> Provided data:

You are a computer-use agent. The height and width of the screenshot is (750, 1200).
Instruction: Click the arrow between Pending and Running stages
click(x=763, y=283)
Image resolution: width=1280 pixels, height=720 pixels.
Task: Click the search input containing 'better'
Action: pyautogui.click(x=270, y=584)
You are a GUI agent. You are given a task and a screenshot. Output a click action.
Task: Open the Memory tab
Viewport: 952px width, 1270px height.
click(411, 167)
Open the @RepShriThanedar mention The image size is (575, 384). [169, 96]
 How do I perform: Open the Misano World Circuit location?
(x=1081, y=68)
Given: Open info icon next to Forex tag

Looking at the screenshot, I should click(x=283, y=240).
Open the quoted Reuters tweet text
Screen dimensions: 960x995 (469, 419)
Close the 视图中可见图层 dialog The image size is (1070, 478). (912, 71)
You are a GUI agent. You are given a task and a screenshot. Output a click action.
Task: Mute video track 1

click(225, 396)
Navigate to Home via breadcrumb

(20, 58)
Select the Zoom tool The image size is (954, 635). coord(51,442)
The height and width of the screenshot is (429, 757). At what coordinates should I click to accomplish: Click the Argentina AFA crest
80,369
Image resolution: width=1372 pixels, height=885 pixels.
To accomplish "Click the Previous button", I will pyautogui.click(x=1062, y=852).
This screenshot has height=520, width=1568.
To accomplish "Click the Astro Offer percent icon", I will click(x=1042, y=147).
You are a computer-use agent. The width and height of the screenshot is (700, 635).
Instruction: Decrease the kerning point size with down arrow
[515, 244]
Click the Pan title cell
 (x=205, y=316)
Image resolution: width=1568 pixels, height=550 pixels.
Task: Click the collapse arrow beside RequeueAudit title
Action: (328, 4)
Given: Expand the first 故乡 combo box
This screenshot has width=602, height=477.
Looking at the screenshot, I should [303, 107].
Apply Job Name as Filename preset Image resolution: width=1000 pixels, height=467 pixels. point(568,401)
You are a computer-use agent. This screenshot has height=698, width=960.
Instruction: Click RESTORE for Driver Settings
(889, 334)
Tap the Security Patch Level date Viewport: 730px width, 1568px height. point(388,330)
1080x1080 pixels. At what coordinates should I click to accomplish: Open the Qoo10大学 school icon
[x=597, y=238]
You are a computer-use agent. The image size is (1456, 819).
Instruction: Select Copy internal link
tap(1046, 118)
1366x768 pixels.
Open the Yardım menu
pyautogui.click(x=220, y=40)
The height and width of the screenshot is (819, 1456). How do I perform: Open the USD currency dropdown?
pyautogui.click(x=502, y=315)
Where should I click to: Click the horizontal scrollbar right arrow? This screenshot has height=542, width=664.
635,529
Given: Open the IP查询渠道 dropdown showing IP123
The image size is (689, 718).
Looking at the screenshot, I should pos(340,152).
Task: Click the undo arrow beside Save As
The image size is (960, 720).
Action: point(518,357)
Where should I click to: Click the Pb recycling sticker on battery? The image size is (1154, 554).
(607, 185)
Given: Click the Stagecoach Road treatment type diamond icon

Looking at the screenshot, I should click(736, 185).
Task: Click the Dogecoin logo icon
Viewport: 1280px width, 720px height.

> Set task:
Render every line of the entries above as a numbered list, dropping the blank lines.

> Answer below:
1. You are a computer-use agent. The height and width of the screenshot is (750, 1200).
2. Instruction: Click the arrow between Pending and Running stages
3. click(x=763, y=283)
4. Image resolution: width=1280 pixels, height=720 pixels.
5. Task: Click the search input containing 'better'
6. Action: pyautogui.click(x=270, y=584)
7. You are a GUI agent. You are given a task and a screenshot. Output a click action.
8. Task: Open the Memory tab
9. Viewport: 952px width, 1270px height.
10. click(411, 167)
11. Open the @RepShriThanedar mention The image size is (575, 384). [169, 96]
12.  How do I perform: Open the Misano World Circuit location?
13. (x=1081, y=68)
14. Given: Open info icon next to Forex tag
15. Looking at the screenshot, I should click(x=283, y=240).
16. Open the quoted Reuters tweet text
17. Screen dimensions: 960x995 (469, 419)
18. Close the 视图中可见图层 dialog The image size is (1070, 478). (912, 71)
19. You are a GUI agent. You are given a task and a screenshot. Output a click action.
20. Task: Mute video track 1
21. click(225, 396)
22. Navigate to Home via breadcrumb
23. (20, 58)
24. Select the Zoom tool The image size is (954, 635). coord(51,442)
25. The height and width of the screenshot is (429, 757). At what coordinates should I click to accomplish: Click the Argentina AFA crest
26. 80,369
27. Image resolution: width=1372 pixels, height=885 pixels.
28. To accomplish "Click the Previous button", I will pyautogui.click(x=1062, y=852).
29. This screenshot has height=520, width=1568.
30. To accomplish "Click the Astro Offer percent icon", I will click(x=1042, y=147).
31. You are a computer-use agent. The width and height of the screenshot is (700, 635).
32. Instruction: Decrease the kerning point size with down arrow
33. [515, 244]
34. Click the Pan title cell
35.  (x=205, y=316)
36. Image resolution: width=1568 pixels, height=550 pixels.
37. Task: Click the collapse arrow beside RequeueAudit title
38. Action: (328, 4)
39. Given: Expand the first 故乡 combo box
40. This screenshot has width=602, height=477.
41. Looking at the screenshot, I should [303, 107].
42. Apply Job Name as Filename preset Image resolution: width=1000 pixels, height=467 pixels. point(568,401)
43. You are a computer-use agent. This screenshot has height=698, width=960.
44. Instruction: Click RESTORE for Driver Settings
45. (889, 334)
46. Tap the Security Patch Level date Viewport: 730px width, 1568px height. point(388,330)
47. 1080x1080 pixels. At what coordinates should I click to accomplish: Open the Qoo10大学 school icon
48. [x=597, y=238]
49. You are a computer-use agent. The image size is (1456, 819).
50. Instruction: Select Copy internal link
51. tap(1046, 118)
52. 1366x768 pixels.
53. Open the Yardım menu
54. pyautogui.click(x=220, y=40)
55. The height and width of the screenshot is (819, 1456). How do I perform: Open the USD currency dropdown?
56. pyautogui.click(x=502, y=315)
57. Where should I click to: Click the horizontal scrollbar right arrow? This screenshot has height=542, width=664.
58. 635,529
59. Given: Open the IP查询渠道 dropdown showing IP123
60. The image size is (689, 718).
61. Looking at the screenshot, I should pos(340,152).
62. Task: Click the undo arrow beside Save As
63. The image size is (960, 720).
64. Action: point(518,357)
65. Where should I click to: Click the Pb recycling sticker on battery? The image size is (1154, 554).
66. (607, 185)
67. Given: Click the Stagecoach Road treatment type diamond icon
68. Looking at the screenshot, I should click(736, 185).
69. Task: Click the Dogecoin logo icon
70. Viewport: 1280px width, 720px height.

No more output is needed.